── Selected extract

We modify `trainer()` to write a new function `trainer_fp16_resnet50()`, replace `resnet34` with `resnet50`, and add `.to_fp16()`.  Then pass it to `in_torchddp()`:

In [None]:
def trainer_fp16_resnet50(train_fn, nepochs, *args, load:str=None, **kwargs):

    path = untar_data(URLs.PETS)

    pets = DataBlock(blocks = (ImageBlock, CategoryBlock),
                     get_items = get_image_files, 
                     splitter  = RandomSplitter(seed=42),
                     get_y     = using_attr(RegexLabeller(r'(.+)_\d+.jpg$'), 'name'),
                     item_tfms = Resize(460),
                     batch_tfms= aug_transforms(size=224, min_scale=0.75))

────
── Given material

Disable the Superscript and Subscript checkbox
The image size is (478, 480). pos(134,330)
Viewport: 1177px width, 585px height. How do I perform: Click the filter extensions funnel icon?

────

» Parts of the exercise
(A) In the fastai training code, can you give the part starting at "path = untar_data(URLs.PETS)" and ending at "batch_tfms= aug_transforms(size=224, min_scale=0.75))" again, swapping "RandomSplitter" for "GrandparentSplitter"?
(B) Can you pick up the fastai training code at the point where it stops and continue it?
The material plays no role here.

» Outputs by task
(A)
path = untar_data(URLs.PETS)

    pets = DataBlock(blocks = (ImageBlock, CategoryBlock),
                     get_items = get_image_files, 
                     splitter  = GrandparentSplitter(seed=42),
                     get_y     = using_attr(RegexLabeller(r'(.+)_\d+.jpg$'), 'name'),
                     item_tfms = Resize(460),
                     batch_tfms= aug_transforms(size=224, min_scale=0.75))

(B)
    dls = pets.dataloaders(path/"images")
    
    # Use resnet50, and half precision.
    learn = cnn_learner(dls, resnet50, metrics=error_rate).to_fp16()
    
    if load:
        learn.load(load)
        print(f'Model and state loaded from {load}')

    learn = train_fn(learn, nepochs, *args, **kwargs)
    return learn

learn = in_torchddp(ngpus, trainer_fp16_resnet50, fine_tune, 6, freeze_epochs=3,
                    imports=imports, need="fine_tune")